──────── Recorded information
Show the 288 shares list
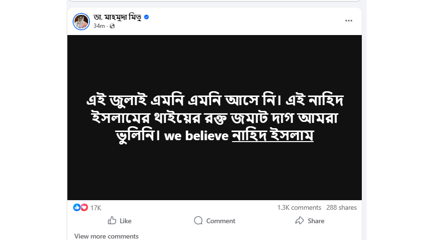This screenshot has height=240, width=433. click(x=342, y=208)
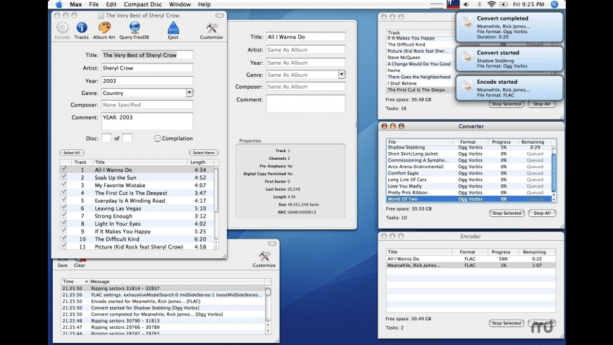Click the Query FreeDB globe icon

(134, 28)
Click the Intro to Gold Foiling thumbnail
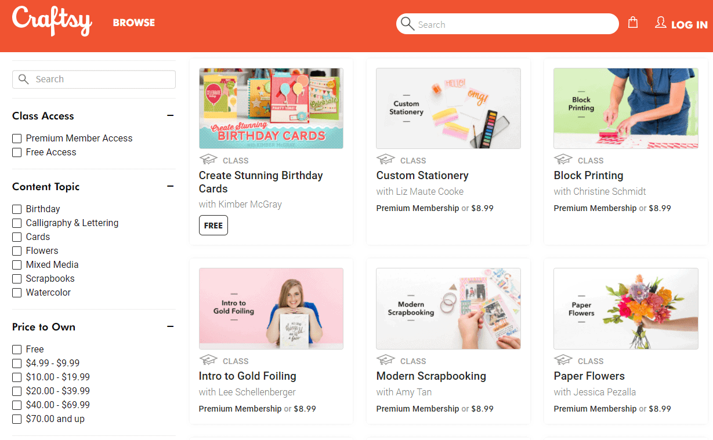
────────────────
──────── Recorded information
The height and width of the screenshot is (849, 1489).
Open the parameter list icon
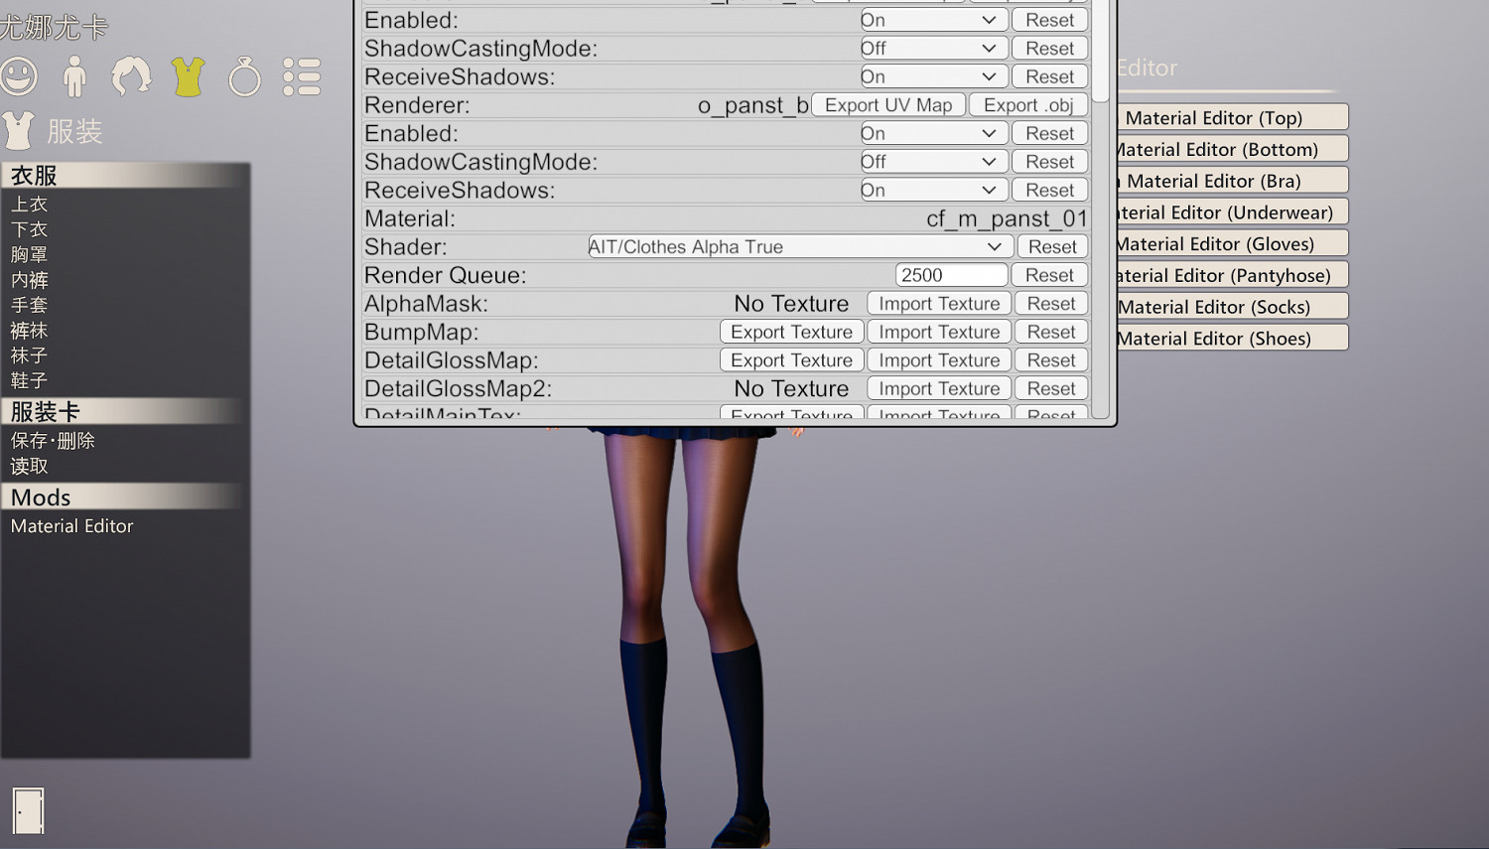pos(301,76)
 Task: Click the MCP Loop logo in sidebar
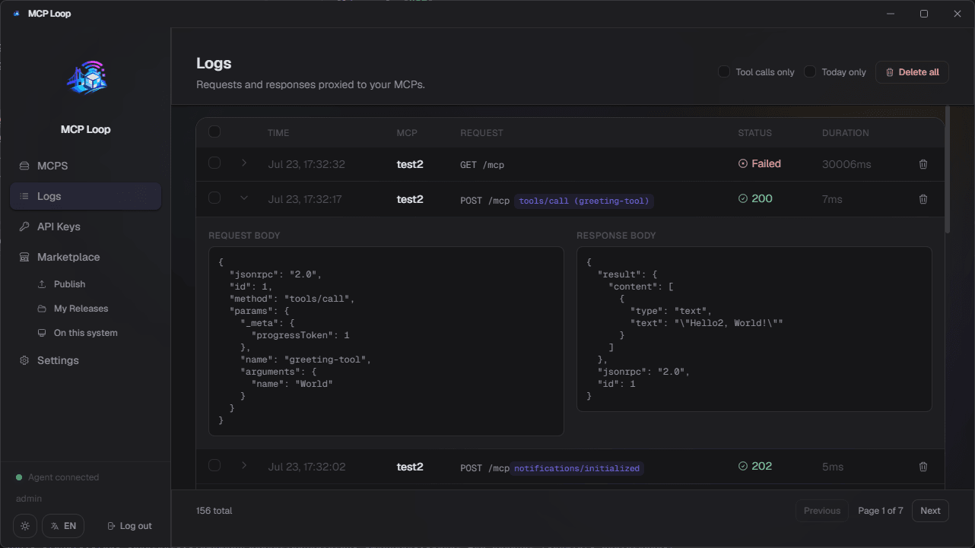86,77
────────────────
The lines above from the line with "Show the 288 shares list" through the line with "Click the Intro to Gold Foiling thumbnail" are to be given again word for word, with no pictures among them.

Show the 288 shares list
This screenshot has height=240, width=433. click(x=342, y=208)
Click the Query FreeDB globe icon

(134, 28)
Click the Intro to Gold Foiling thumbnail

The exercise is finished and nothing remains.